CSR is picking up pace in India, but is still far from its target. Know more about the trends. Our CEO Noshir Dadrawala opines.
While the initial response was slow and corporate India is still far away from the Rs 22,000 crore that was estimated to flow out of CSR budgets, the performance for the fiscal year (FY) 2015-16 seems to be better than that of FY 2014-15, the year in which the new Indian Companies Act, 2013 and the infamous Section 135 mandating CSR came into force.
Reportedly, 100 top companies spent around Rs 5,240 crore during the FY 2014-15, compared to around Rs 3,000 crore during FY 2013-14, indicating an increase of around 75% over the previous year. However, the amount was still around 26% lower than the prescribed amount. Even PSUs have spent only around 1.3% of the average of their 3-year profits on CSR.
While a large part of the expenditure was on welfare-related activities, including supporting government schemes, a few companies have invested in activities which are strategically aligned to their business activities.
Sector-wise spending is as follows:
· Hunger, Poverty and Healthcare – Rs 1,497 crore
· Environmental Sustainability – Rs 540 crore
· Rural Development – Rs 470 crore
Aligning CSR to Business Interests
All over the world, what truly drives CSR even without the law mandating it, is aligning CSR to one’s core business interests. Accordingly, several companies used CSR funds which were aligned to their business activities. For example, Tata Motors trains youth in technical and automotive trades. Similarly, Aditya Birla Nuvo runs a Skills Training Centre in collaboration with the Confederation of Indian Industry. It has trained and certified 1,036 youth in trades such as the handling and repair of electrical equipment, auto service, retailing, data entry, tailoring, and salon care.

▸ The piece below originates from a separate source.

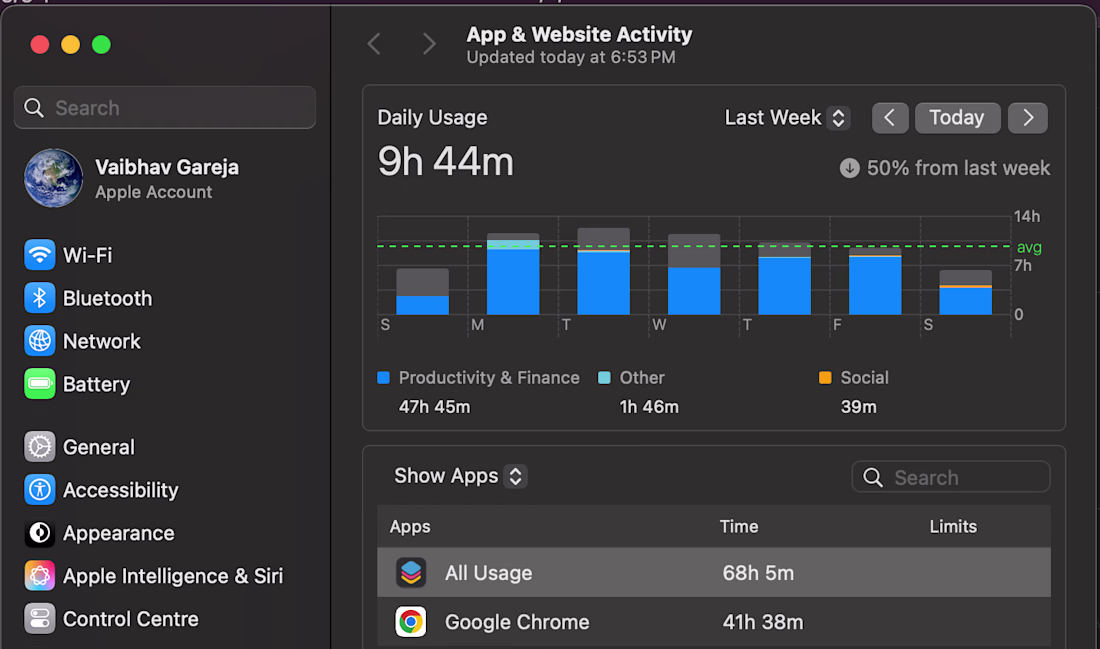Go to next period with right arrow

Other companies that do likewise are Godrej Consumer Products, Kotak Mahindra Bank, Maruti Suzuki, Colgate Palmolive (India), Asian Paints and Dr Reddy’s Laboratories, to name a few.
The easy mode of CSR
Of course, some companies have taken the easy way out and contributed to the Prime Minister’s National Relief Fund (Rs. 61 crore by 19 companies) and the Swachh Bharat Kosh (Rs. 47 crores by seven companies).

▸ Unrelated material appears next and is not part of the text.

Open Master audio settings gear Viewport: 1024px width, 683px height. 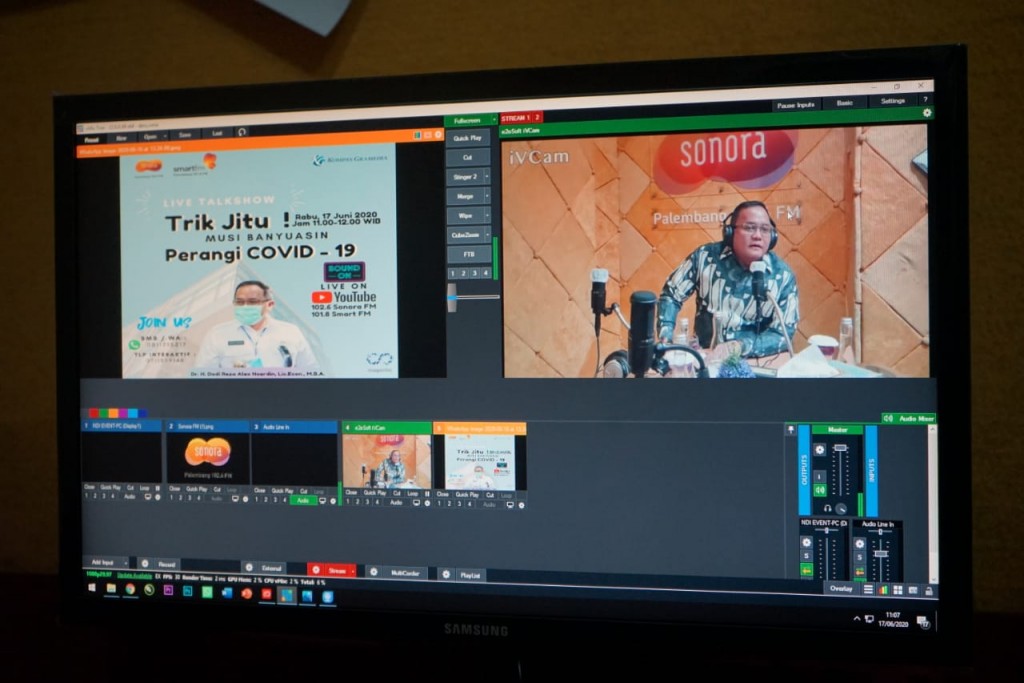(820, 449)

Reasons for not implementing CSR
The most common reason for failing to meet the mandated spending limit appears to be, “Funds committed but not spent”. As many as 22 companies cited this as the reason for their inability to comply with spending limit norms. Another 18 companies have cited delays (in implementation, project identification, etc.) as the reason for not meeting with the spending limit.
Institutional Investor Advisory Services (IIAS) has projected spending of around Rs 8,500 crores during current FY 2015-16. According to IIAS, “There is a need for significant improvement in the quality of disclosure on CSR activities – particularly with regard to quantum of spending.” However, it is encouraging to see that most of the larger companies have committees to oversee their CSR activities, and also conduct independent audits of these. It does appear that the frequency of review/monitoring will need to be increased, to ensure adequate tracking of CSR-related activities by the board.